Explainability & Interpretability: Methods to understand why AI models make specific decisions, crucial for safety-critical systems.
Shapley Values: A game-theoretic approach to attribute the contribution of individual features or time steps to a model's outcome.
Policy Visualization: Mapping state spaces to identify "dead zones" or regions where a model lacks training data.
Spurious Correlations: When models rely on irrelevant patterns (e.g., background colors or timestamps) rather than robust features (the "Clever Hans" effect).
Saliency Maps & Integrated Gradients: Techniques to visualize which input pixels or features most influence a model's prediction.
Mechanistic Interpretability: The frontier of AI research aimed at reverse-engineering the internal "circuits" (e.g., sparse autoencoders) of neural networks to understand their reasoning.
Causal vs. Bayesian Networks: Distinguishing between statistical correlation (Bayesian) and causal mechanisms (Causal) to predict outcomes under intervention.

1. Project 3 Results: Reachability Analysis

The lecture began by reviewing the leaderboard for Project 3, which focused on reachability analysis.

Small Systems: Winners utilized box over-approximation and PCA-aligned rectangles to define state boundaries.
Medium Systems: Top performers employed Taylor expansion (first-order and Hessian-based second-order derivatives) to linearize systems.
Large Systems: The "AI squared" verification technique was the dominant approach. Success was attributed to focusing partitioning on downstream states rather than initial states.

2. The Three Pillars of Explainability

The lecturer framed interpretability through three critical questions for stakeholders (e.g., regulators, investors):

Why did the failure happen? (Attribution)
How can we mitigate it? (Actionable improvement)
How can we guarantee it won't happen again? (Verification)

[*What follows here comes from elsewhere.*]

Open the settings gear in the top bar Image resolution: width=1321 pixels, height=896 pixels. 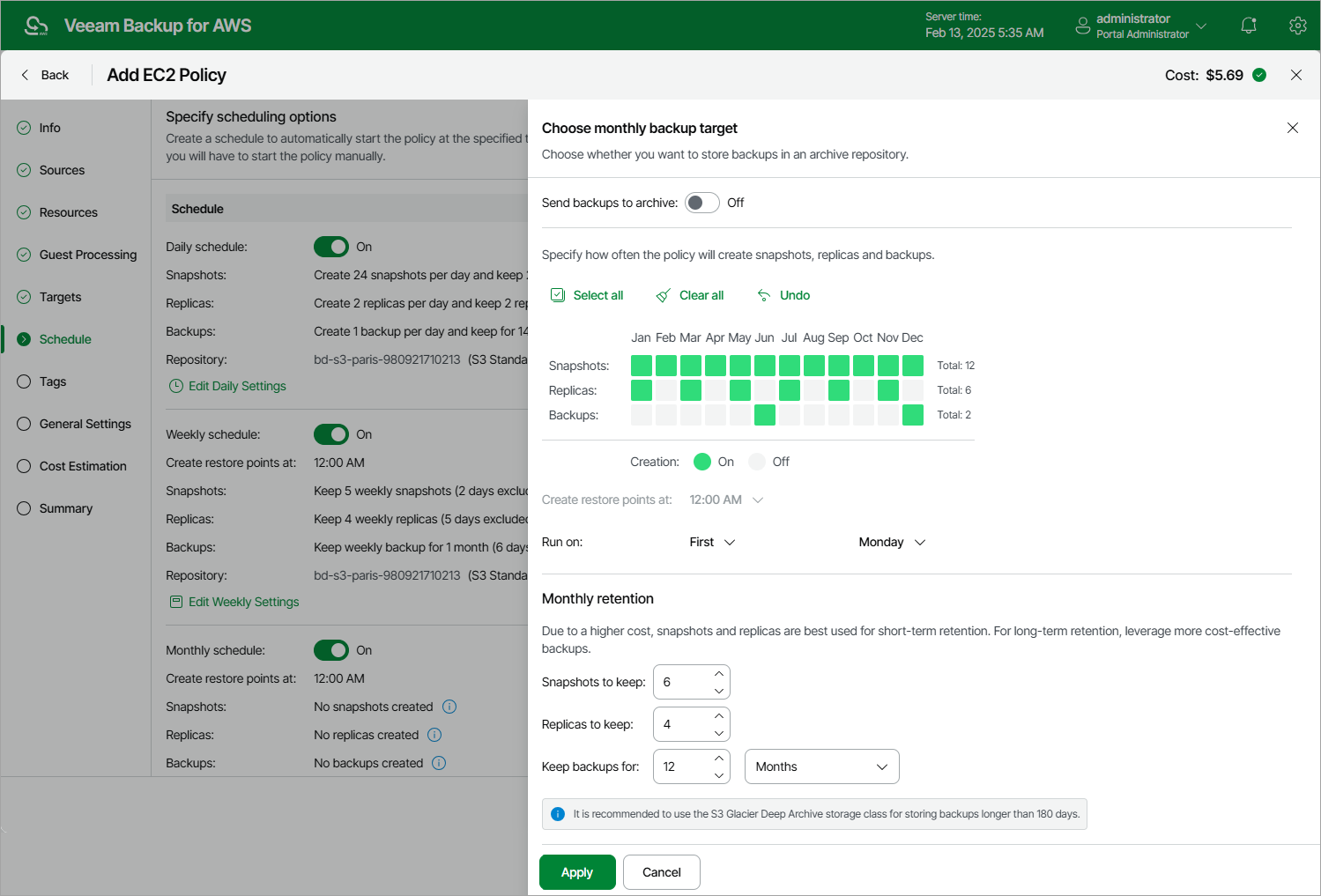click(x=1297, y=26)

3. Methodologies for Explainability

A. Feature Attribution (Time Series)

Leave-one-out Analysis: Re-simulating trajectories by zeroing out noise at specific time steps to identify the "faulty" moment.
Shapley Values: Used to handle redundant or synergistic features. By calculating the average marginal contribution of a feature across all possible subsets, one can quantify its impact. Limitation: The combinatorial complexity ($N!$) makes it computationally infeasible for high-dimensional spaces.

B. Policy Visualization

By plotting the state space, engineers can identify "dead zones" where the model behaves erratically. This often reveals that the model was trained on a limited distribution (e.g., behavioral cloning of an expert) and fails when pushed into edge cases.

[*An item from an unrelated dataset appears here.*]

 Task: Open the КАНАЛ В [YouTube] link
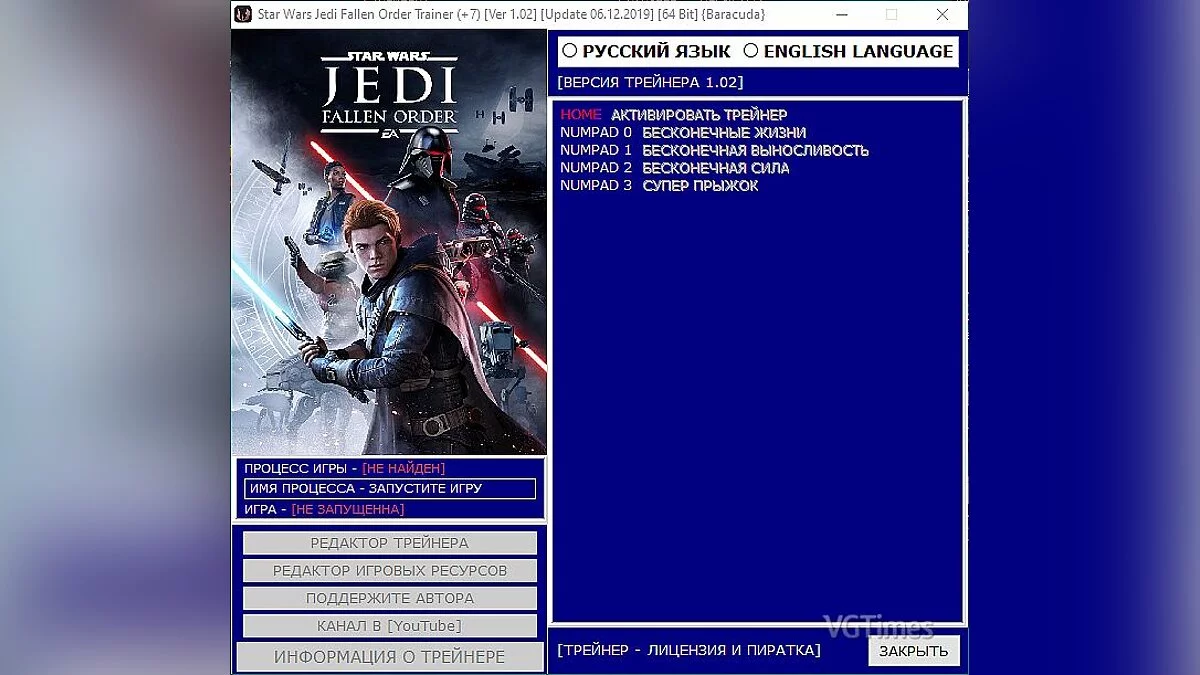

C. Vision Model Interpretability

Saliency Maps: Computing the gradient of the loss with respect to input pixels. Limitation: Often produces noisy, uninterpretable results due to numerical issues in softmax layers.
Integrated Gradients: Interpolating from a baseline (e.g., a black image) to the input to accumulate gradients, providing a more robust feature importance map.
Grad-CAM: Differentiating through semantic layers (feature maps) rather than pixels to localize concepts (e.g., identifying that a model looks at a dog's head vs. a cat's tail).
Sanity Checks: The lecturer emphasized that many interpretability methods fail "randomization tests," where the explanation remains unchanged even if the model's weights are randomized.

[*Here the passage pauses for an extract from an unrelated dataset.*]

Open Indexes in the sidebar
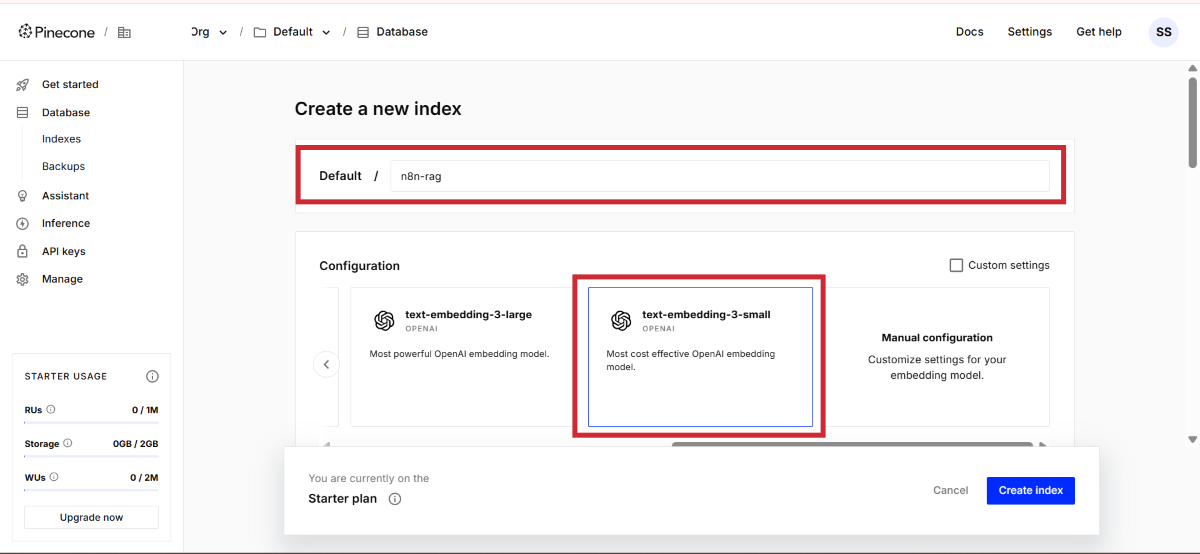(61, 139)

4. Mechanistic Interpretability (The Frontier)

The lecture transitioned to the challenge of understanding internal model logic, specifically in LLMs.

The Problem of Spurious Internal Logic: Even if sensitive features (e.g., ethnicity) are removed from inputs, models may reconstruct them via correlations with other features (e.g., zip code).
Sparse Autoencoders (SAEs): A method to decompose high-dimensional embeddings into sparse, interpretable "directions" or basis vectors. By training an encoder-decoder with an L1 penalty, researchers can isolate specific concepts (e.g., "Golden Gate Bridge").
Circuit Tracing: By identifying these conceptual nodes, researchers can build causal graphs to trace how an LLM arrives at a specific output. This allows for interventions—such as zeroing out an "ethnicity" feature at runtime to ensure fairness.

5. Synthesis and Conclusion

The lecture concluded that while simple attribution methods (Shapley, Saliency) are useful for low-dimensional systems, they are insufficient for modern, complex models. The field is shifting toward mechanistic interpretability, which treats neural networks as systems to be reverse-engineered. The ultimate goal is to move from purely observational statistical models to causal models that allow for robust interventions and formal verification, ensuring that AI systems are not just accurate, but explainable and safe.